Out-Law News 2 min. read
02 Jul 2004, 12:00 am
The case had been brought by the Society of Composers, Authors and Music Publishers of Canada (SOCAN), which was seeking an order that would force ISPs to pay blanket royalty fees to cover the music downloaded using their services.
In the US, the Recording Industry Association of America has taken direct action against users of unauthorised file-sharing services like Kazaa. To date it has sued 3,429 individuals. But the Canadian music industry attempted a different approach.
SOCAN proposed that ISPs pay a royalty of CAN$0.25 per subscriber per year as well as 10% of any gross profit that ISPs make through the sale of advertising.
SOCAN also wanted the court to decide whether or not ISPs should be accountable for web content hosted in other countries but accessed by Canadians.
The Canadian Association of Internet Providers (CAIP) – which counts IBM, AOL and Yahoo! among its members – defended the action. CAIP argued that royalties should be sought from web site operators rather than ISPs, who were just being used as a convenient target.
The case revolved around the definition of an ISP: is it merely a conduit for the transportation of digital information, or is it actually communicating that information in some way that makes it responsible for the content? On Wednesday the Canadian Supreme Court ruled unanimously that it is the former.
According to Justice Ian Binnie, who wrote the majority opinion for the court, "It is clear that Parliament did not want copyright disputes between creators and users to be visited on the heads of the internet intermediaries, whose continued expansion and development is considered vital to national economic growth."
The Canadian Copyright Act, he explained, "as a matter of legislative policy established by Parliament, does not impose liability for infringement on intermediaries who supply software and hardware to facilitate use of the internet."
He continued:
"The attributes of such a 'conduit', as found by the Board, [Canadian Copyright Board] include a lack of actual knowledge of the infringing contents, and the impracticality (both technical and economic) of monitoring the vast amount of material moving through the internet, which is prodigious."
However, warned Binnie, "an Internet Service Provider in Canada can play a number of roles. In addition to its function as an intermediary, it may as well act as a content provider, or create embedded links which automatically precipitate a telecommunication of copyrighted music from another source. In such cases, copyright liability may attach to the added functions."
The Court particularly considered the question of caching – where temporary copies of data packets (which combine together to create a completed web page or music file) are kept on a local server for a short time in order to speed up transmission – and whether the storage of this on local servers gave ISPs more responsibility for the data than they would otherwise have had.
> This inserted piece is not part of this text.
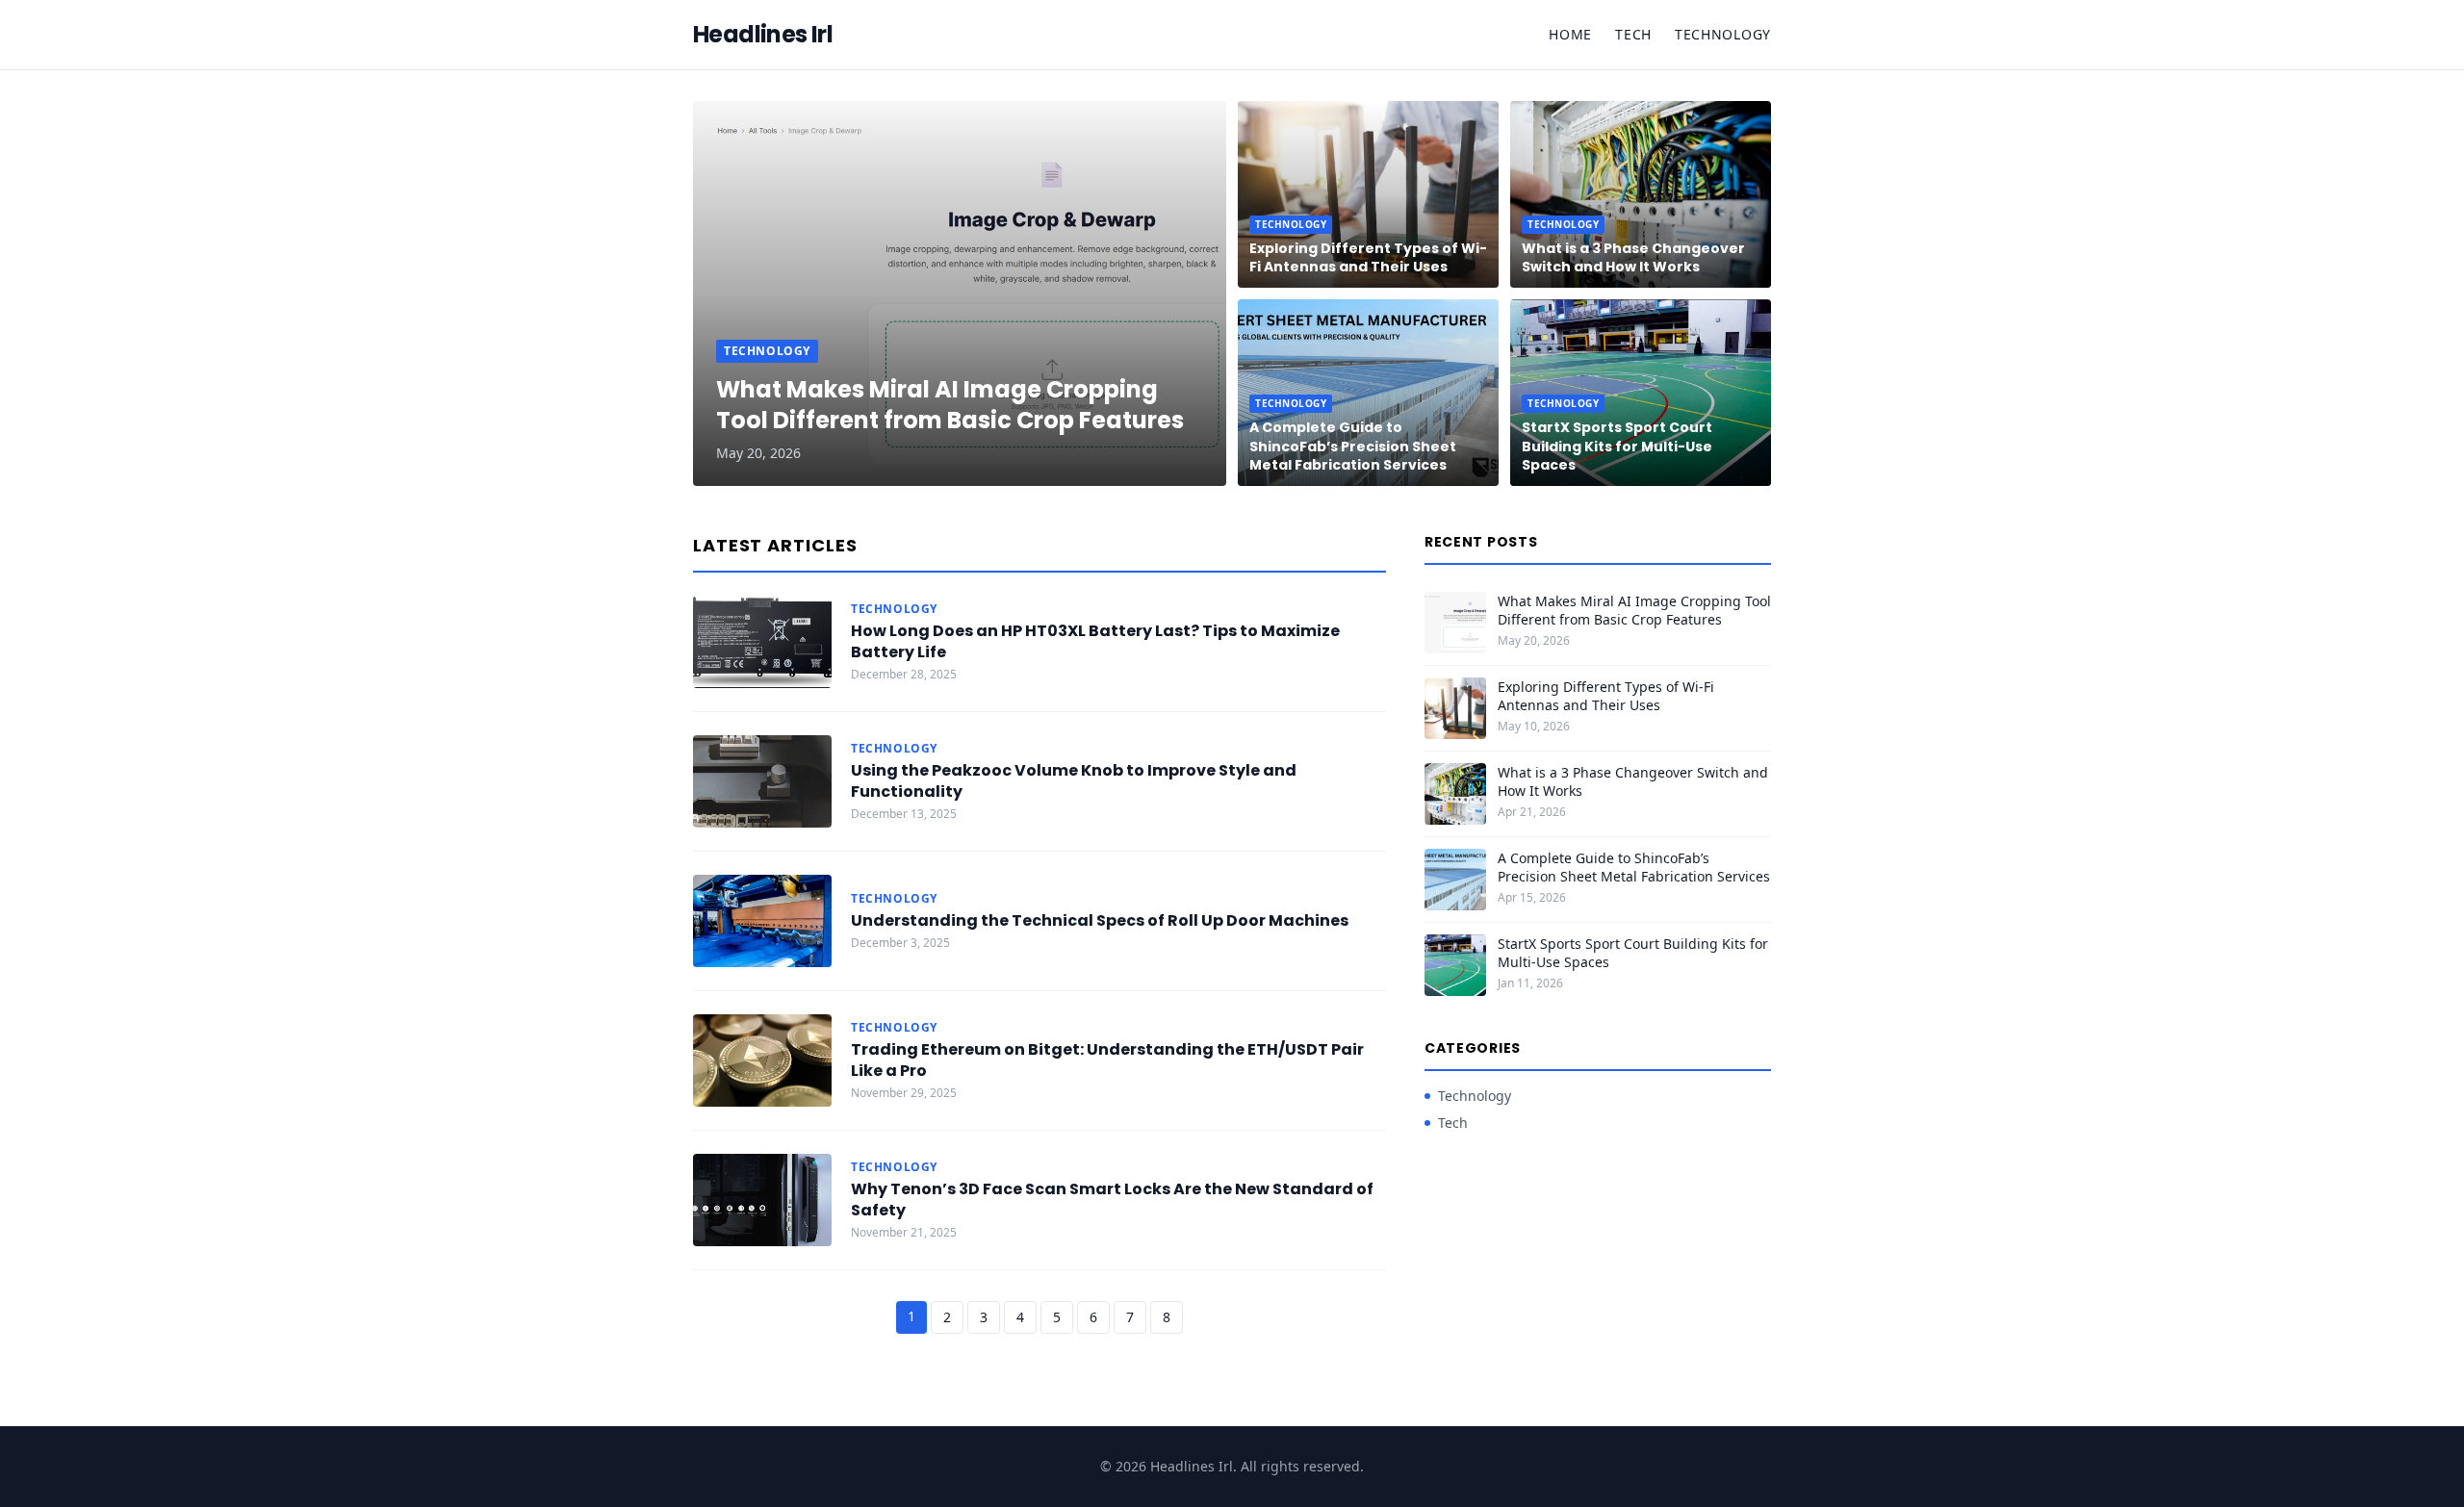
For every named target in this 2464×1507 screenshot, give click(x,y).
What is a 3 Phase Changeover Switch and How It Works (1633, 257)
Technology (1723, 34)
But, according to Justice Binnie, "caching is dictated by the need to deliver faster and more economic service, and should not, when undertaken only for such technical reasons, attract copyright liability".
According to Jay Kerr-Wilson, Vice-President, Legal Affairs of the Canadian Cable Television Association:
"To impose copyright liability on ISPs for providing access, hosting, caching and transmission services would have resulted in significantly higher costs to consumers and would have discouraged the investment and innovation necessary for the development of the internet economy in Canada".